_PROBLEMS AND TASKS:_
(a) In the forum discussion on vegetarianism, set down the passage that begins at the words "If I had the" and stops after "why I'm overweight.".
(b) In the forum discussion on vegetarianism, what does the writer say eating counteracts?

_PAGE EXCERPT:_

If I had the balls I'd go vegi, but I like the taste of meat a lot and also when I restrict my died I tend to get depressed; for me eating counteracts depression, which is why I'm overweight.

 

Edit: also I quite agree with Eugene's earlier post. By definition a veggie diet has to be greener/more earth conscious than eating cow, due to the (I've been told very) inefficient transfer of energy from veggies into cowmeat. Can't see how a vegetarian can consume more crops than a cow. Would be very interested to see the (pseudo?) science that autopilot seems to be accepting as gospel.

 

 

Lol @ timestretched scream.

 

I didn't say that plants feel pain, I said that plants want to stay alive, which seems pretty obvious to me, otherwise they'd be dead. All non-suicidal living creatures want to stay alive. There's some more new-agey scientific research that implies that plants actually do feel pain, or at least have a rudimentary form of emotion, but as I'm trying to maintain an air of legitimacy I'm not going to rely on it to prove a point. I believe that anything that tastes good and provides nutrition is meant to be eaten, and we're just applying abstract human moral constructs we've developed in our first-world lives of privilege & ideological identification to these foodstuffs.

_DATA EXCERPTS:_
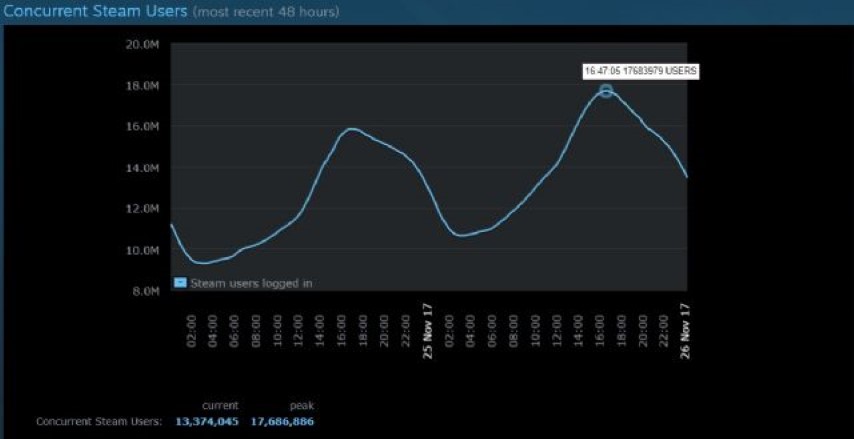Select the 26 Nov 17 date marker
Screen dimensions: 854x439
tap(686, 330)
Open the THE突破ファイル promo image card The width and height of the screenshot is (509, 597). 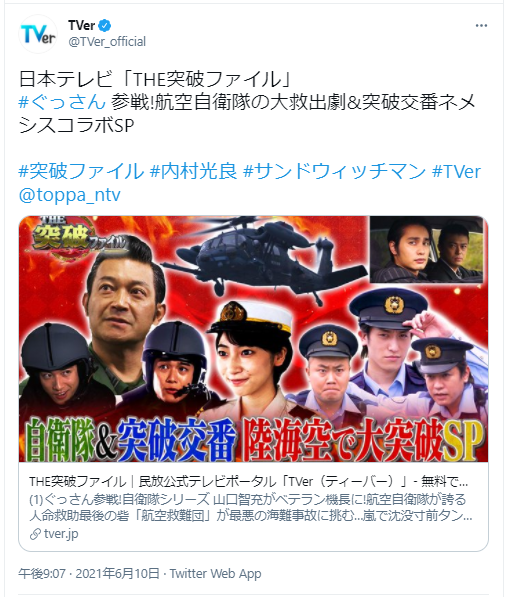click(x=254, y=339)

--

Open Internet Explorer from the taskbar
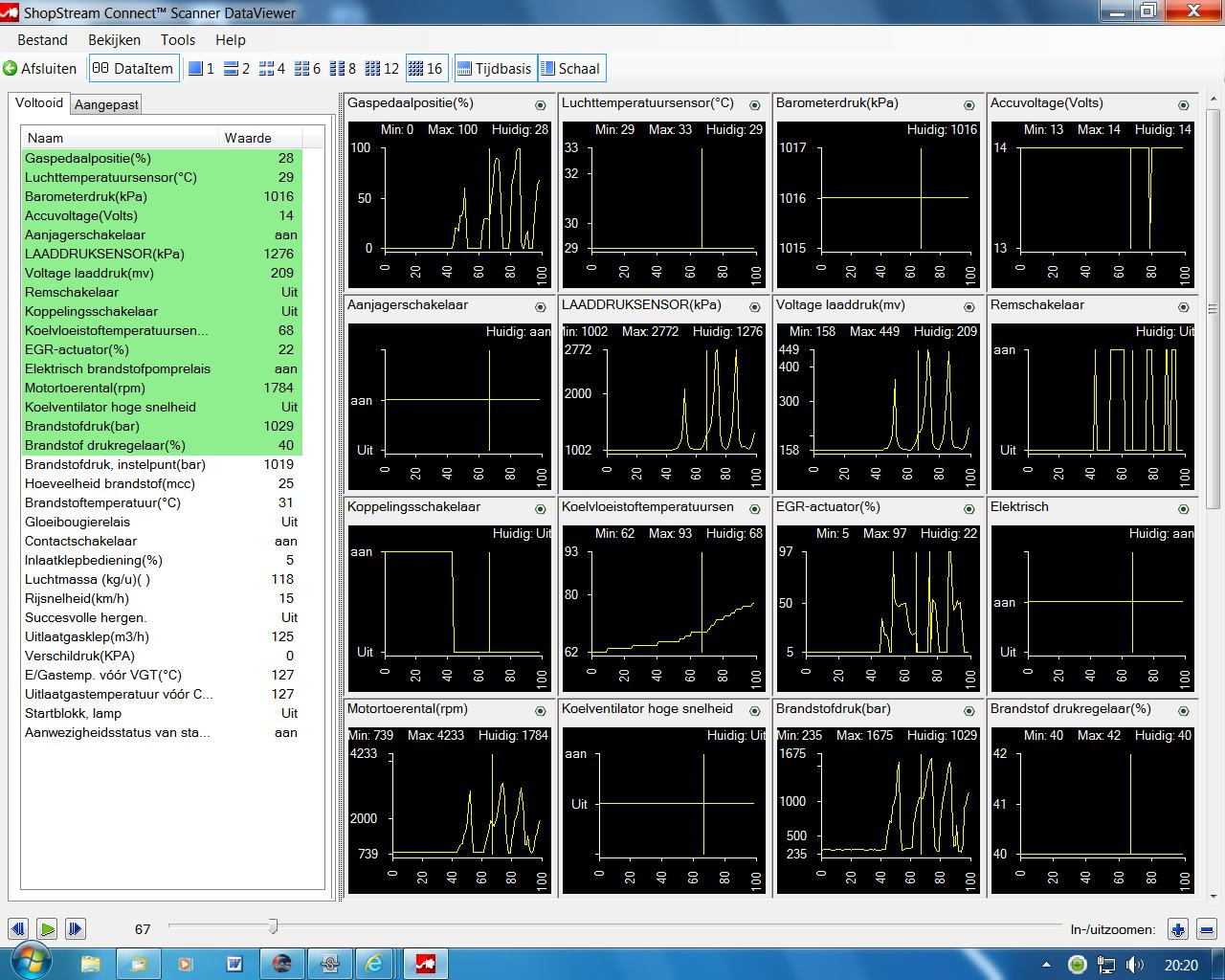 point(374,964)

_THE SOLUTIONS:_
(a)
If I had the balls I'd go vegi, but I like the taste of meat a lot and also when I restrict my died I tend to get depressed; for me eating counteracts depression, which is why I'm overweight.

(b) Depression.